Otros, quizás los más desesperados, se meten a la ducha cada dos horas; algunos, quizás los más resistentes, ignoran todo tipo de medida especial y soportan con estoicismo espartano el calor, y a lo más, se colocan en el torso algún polo manga cero y un shortcito de colores en el trasero.
Sin embargo hay otros, y me refiero a la gran masa limeña, a la mayoría, a millones de personas; juegan carnavales.
Esta actividad, que ya es bastante audaz calificarla como “juego”, consiste en atacar a todo aquel que se cruce por nuestro camino con globos de colores y baldes repletos de agua sucia. Ni qué decir de los elementos anexos que completan el ajuar del carnavalero, allí podemos ubicar al betún, a las medias rellenadas con talco (matacholas), a las témperas, el lodo y a la inmundicia.
Si eres carnavalero deja de leer esto porque voy a expresar mi opinión libre respecto a este estúpido juego. Si te gusta mojar a la gente todos los domingos de febrero, cierra esta nota y disponte a leer otra cosa porque voy a despotricar contra el “juego” más vulgar y más cojudo que se haya podido inventar en la historia de este país.
Me parece que sólo a una persona que divaga entre la imbecilidad y la cultura chicha se le puedo ocurrir que es gracioso, y hasta válido, atacar a la gente con agua. Porque no sólo estamos hablando de que el inocente “jueguito” se practique entre tus conocidos y familiares. No, qué va a ser así. Primero son los familiares las víctimas de los ataques, pero después que están mojados ya no da risa mojarlos otra vez y el ataque se direcciona hacia la gente extraña.
La consigna del carnavalero modelo es descargar su furia veraniega contra los transeúntes incautos, las mujeres indefensas, la gente que languidece en el interior de las combis, y en suma, mojar con todo ese líquido asqueroso a cuanta persona se cruce por su camino, sin respetar edades, credo, color o sexo.
Señores: Nadie les ha pedido que nos hagan el favor de quitarnos el calor con agua a los que no queremos participar de esta actividad de mierda.
Recuerdo un espectáculo patético de mi niñez. Era un domingo de febrero, y un señor pasaba por mi barrio con una mujercita que me imagino vendría a ser su hija; el caballero vestía impecablemente un terno azul y una corbata roja, la chica, a penas si podía caminar con unos taquitos blancos y se desplazaba con su vestidito de tul muy pausadamente por la acera, pienso que se dirigían a un matrimonio o algún evento similar.

* BLOQUE DE DATOS
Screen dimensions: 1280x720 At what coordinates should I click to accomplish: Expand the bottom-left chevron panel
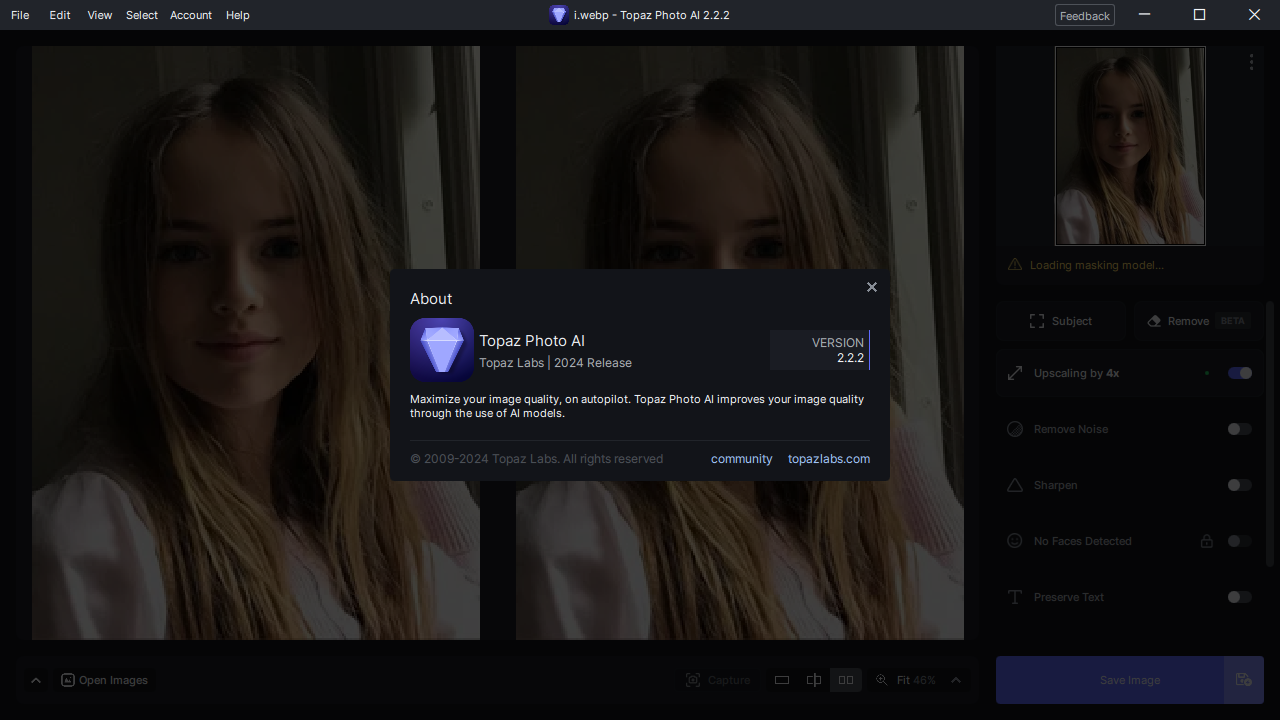[36, 680]
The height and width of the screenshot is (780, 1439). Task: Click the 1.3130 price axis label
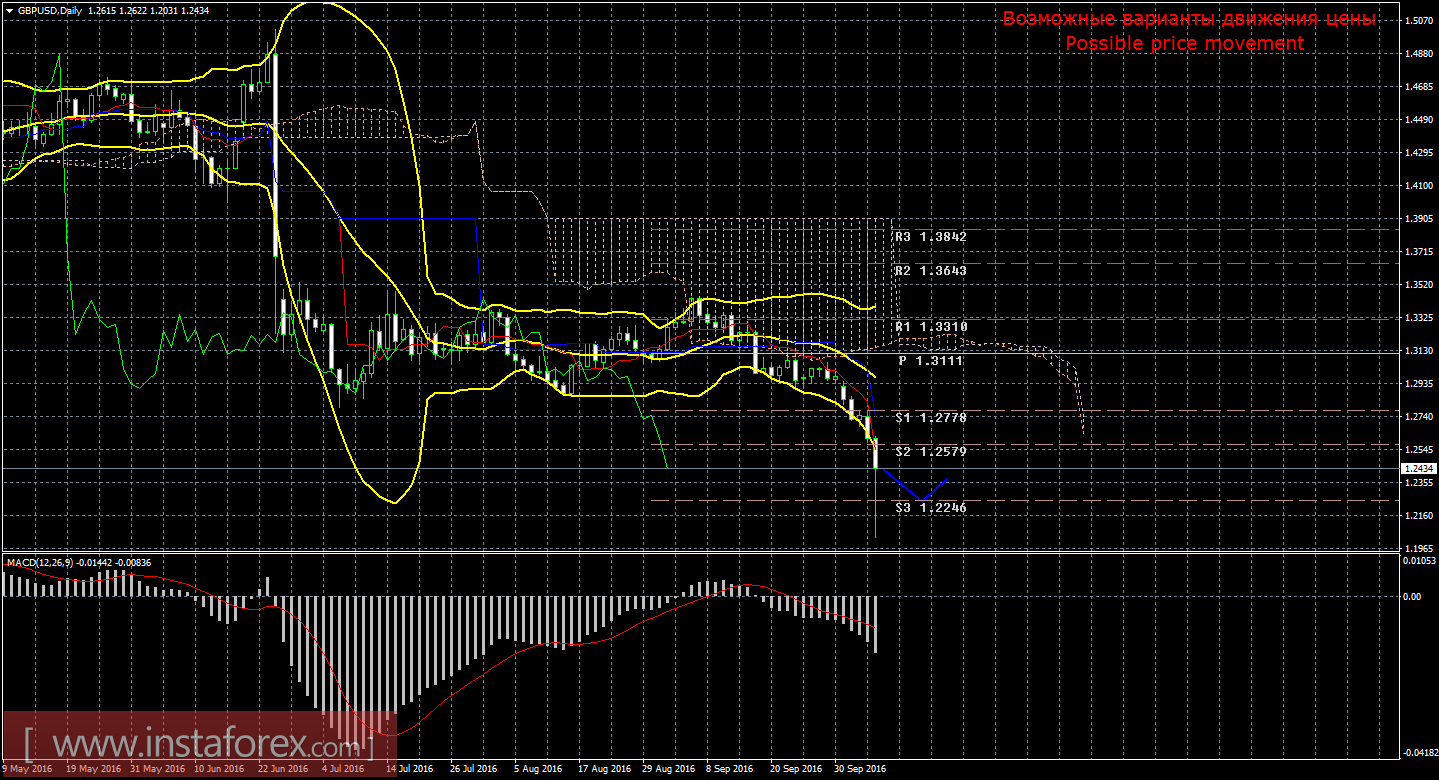[x=1417, y=351]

* LO QUE SE PIDE
A. En el texto sobre los carnavales en Lima, ¿qué nombre se les da a las medias rellenas de talco?
B. Sigue escribiendo el texto sobre los carnavales en Lima a partir de su última oración.

* RESULTADOS
A. Matacholas.

B.
El caso es que de pronto, la pareja fue cercada por mis amigos del barrio; la presa, el objetivo, era la indefensa damita; la horda veraniega rodeo a ambos, el padre alcanzó a proferir una lisura y después: el ataque.
El terno del señor quedó como para echarlo a la basura, fue tan cruel el ensañamiento, que la chica parecía que acababa de caerse de un barranco. Sentí vergüenza ajena por el hecho. Me pareció injusto, y hasta sádico, malograrles el día a estas personas sólo porque era domingo y se tenía que jugar esta porquería de juego. Miré mis manos cuando acabó la escena, nunca utilicé mis globos que parecían dos peras huachafas. No volví a mojar a nadie nunca más, tenía doce años en esa época.
Díganme lo que quieran; anticuado, renegón, exagerado, sin sentido del humor, infeliz; pero la verdad que hay que ser bastante idiota para creer que jugar carnavales es un pasatiempo feliz y hermoso. Las personas que viajan en las combis (que ya tienen bastante con soportar los apretujos, la poca cordialidad del cobrador y el salvajismo de chofer) ¿Por qué diablos tienen que estar con los sentidos bien alertas aguardando el ingreso por las ventanas de algún maldito globo? ¿Por qué los ciudadanos que no comulgan con estas costumbres primitivas tienes que abstenerse de sus paseos dominicales por el simple hecho de que una sarta de estúpidos se ha propuesto mojar Lima? ¿Quién le ha dicho a esta gente que hacer eso es normal y legal? ¿Por qué tanta ignorancia? ¿Por qué no se hace algo por erradicar esta malsana costumbre? ¿Por qué esta actividad les da risa? ¿Por qué si tienen ganas de mojar a alguien no mojan a sus respectivas madres y después las secan y las vuelven a mojar? ¿Por qué tanta mente cojuda rondando por las calles de la capital? ¿Dónde quedó el buen gusto, la cordialidad, la paz, el respeto?
Y eso que no quiero hablar del tema ecológico. No se necesita ser un científico para saber que dentro de cincuenta años el agua va a escasear. Allí quiero ver los rostros de los carnavaleros muriéndose de sed. Todos ancianos, maltrechos y más idiotas que cuando eran jóvenes
La verdad es que parece que no hubiese remedio, la maldita tradición de mojarse los unos a los otros ha calado hondo en el alma popular y pasa, indefectiblemente, de generación en generación. Pero qué se puede hacer, no creo que haya escapatoria para un pueblo que aclamó la vulgaridad de Laura Bozzo, el cinismo de Magaly Medina y la voz deplorable de Tongo.
Tampoco necesito que llegue febrero para hablar de esto, de la misma manera como no necesito que llegue octubre para creer en el Señor de los Milagros. Las comisarías, esos lugares que aparecen como la representación máxima de la inacción, albergan cada domingo de febrero a innumerables mozos que dentro de sus celdas transitorias continúan jugando a esta sonsera sin sentido, huachafa, tonta y estúpida, y que después, horas más tarde, son liberados y cuentan la vivencia como una hazaña imborrable y un hito en la historia de sus vidas.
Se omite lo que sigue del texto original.